[I am inserting here some of my comments in a letter to a colleague who was writing a dissertation that had a chapter on Kleist's Herrmennsschlacht:]

Richard Samuel's paper "Kleists 'Hermannsschlacht' und der Freiherr vom Stein" first appeared in Jahrbuch der Schillergesellschaft V, 1961, and is reprinted in HvK,
ed. Mueller-Seidel, Wege der Forschung CXLVII, Wissenschaftliche Buchgesellschaft, Darmstadt 1967.
It is as convincing a case based on circumstantial evidence as can be expected from a serious and meticulous scholar like Samuel and links Kleist's drama and Hermann's
politics and strategy to the contemporary plans of Stein, Scharnhorst and Gneisenau to get rid of Napoleon.

Even if you disagree that the constellations in the drama mirror that of Prussia and other German states in 1808, it is undeniable that the piece advocates a war of national
liberation. This is not chauvinism or Hurra-Patriotismus on the part of Kleist but an insistence on the right to national self-determination. Kant and Edmund Burke are
his staunchest allies here. So are Goethe's Iphigenie and Egmont, Schiller's Jungfrau and Tell.

And Kleist's  hysterical hatred of Napoleon was in large measure caused by Napoleon's betrayal of the French Revolution culminating in his coronation as Emperor "by
the grace of God" rather than by the "grace of butchers and tailors" (in Friedrich Wilhelm IV 1848 phrase). That deep disappointment was shared by many, with
Beethoven's reaction the most famous. See your own Christa Wolf quotation from Kein Ort, Nirgends.

National self-determination, however, leaves no room for colonialism or imperialism (this was Ho Chi Minh's most eloquent political argument, remember?). And this is
why you can stress both in you essay, nationalism/patriotism and what you call cosmopolitanism (what I would call anti-colonialism). You need not chose between them,
in fact your argument will be stronger if you see the link between them.
Having liberated Germany in his war of national liberation against a colonial power, Hermann will now declare war on colonialism and imperialism. The destruction of
"Raubnest Rom" is Hermann's metaphor for an anti-colonial assault on the colonial superpower Rome and it echoes Scipio's phrase, repeated ad nauseam: ceterum
censeo carthaginem esse delendam.

Carthage and Rome are not just towns, they are symbols of hostile or competing cultures. To destroy a culture you must destroy their symbols and shrines. Holy Oaks
and other sacred monuments, the Buddha statue in Afganistan, Sodom and Gomorrha in the Old Testament, Babylon and Jericho, Troy, Carthage and Rome, Stalingrad
and Berlin, Vucovar and Sarajewo, the Pentagon and the World Trade Center ...
The Anglo-Saxon monk Wynfrith, later known as St. Boniface (673-745) is said to have destroyed, in  his christian missionary zeal, a sacred oak in East-Westphalia
near Geismar/Fritzlar (cf. the OT, Kings and Chronicles in particular, for accounts of a campaign against the monuments and priests of Baal). Unfortunately for him his
reputation preceded him; when he tried to work his magic in Northern Germany a bunch of enraged Frisians clubbed him to death and created a martyr.

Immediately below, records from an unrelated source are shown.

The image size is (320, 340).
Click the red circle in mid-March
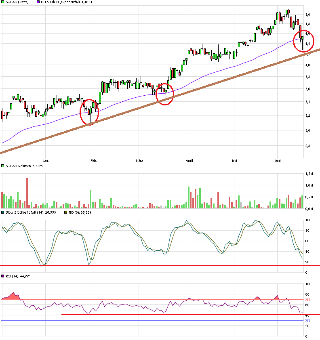coord(164,94)
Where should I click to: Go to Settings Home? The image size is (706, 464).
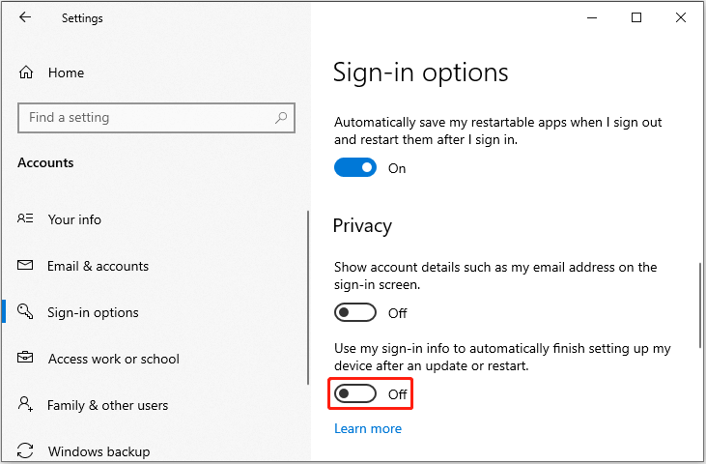(66, 73)
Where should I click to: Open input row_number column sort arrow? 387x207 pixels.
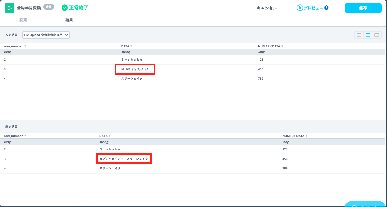click(25, 46)
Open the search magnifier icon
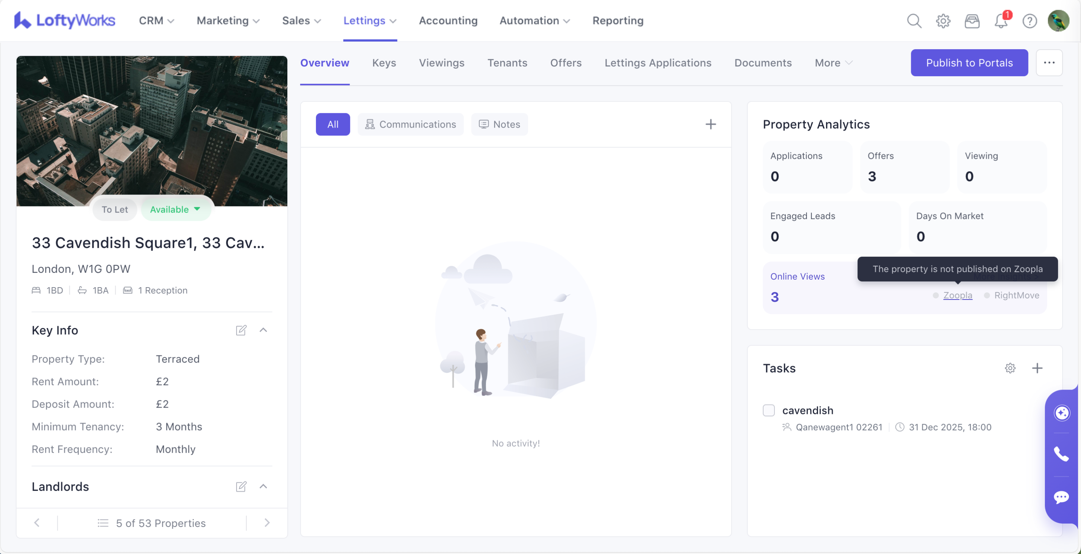1081x554 pixels. (914, 21)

Incidentally, in Tolstoy's War and Peace the roles of national liberator and farsighted statesman are given to two vastly different people, the general Kutuzof and the
Tsar Alexander.

"The war of 1812, besides accomplishing the national object[ive] so dear to every Russian heart, was destined to have another significance still -- a European one. The
movements of the nations from west to east were to be followed by a movement fro east to west, and for this new war a new actor was needed, who had other qualities
and views from those of Kutuzof, and was moved by other impulses.
Alexander the First was as necessary to ... establish the boundaries of the [European] nations as Kutuzof had been for the salvation ond glory of Russia.
Kutuzof had no notion of the meaning of Europe, the balance of power, Napoleon. He could not understand this. For the representative of the Russian people, after the
enemy had been annihilated, Russia saved and established on the highest pinnacle of glory -- for him, a Russian, as a Russian, there as nothing left to do. For the
representative of the national war there was nothing left except death."
(Tolstoy, War and Peace, The John C Winston Co,1949, p. 686).

Paradoxically (?), Kleist is not at all on the side of the former slaves of Haiti, freed by the French Revolution in 1793 and made French citizens, who get rid of their
French masters in 1803. See his Verlobung in Santo Domingo. He is, as always, on the side of the victims, the whites in this case. An attempted reconciliation between
the races based on love, gratitude, respect, and a whole complex array of other emotions, fails. Please keep this in mind when reading the excerpts from James Fenimore
Cooper.
Kleist, incidentally, does not even mention the original population of Hispaniola, there are no Indians in this story or his Earthquake in Chili.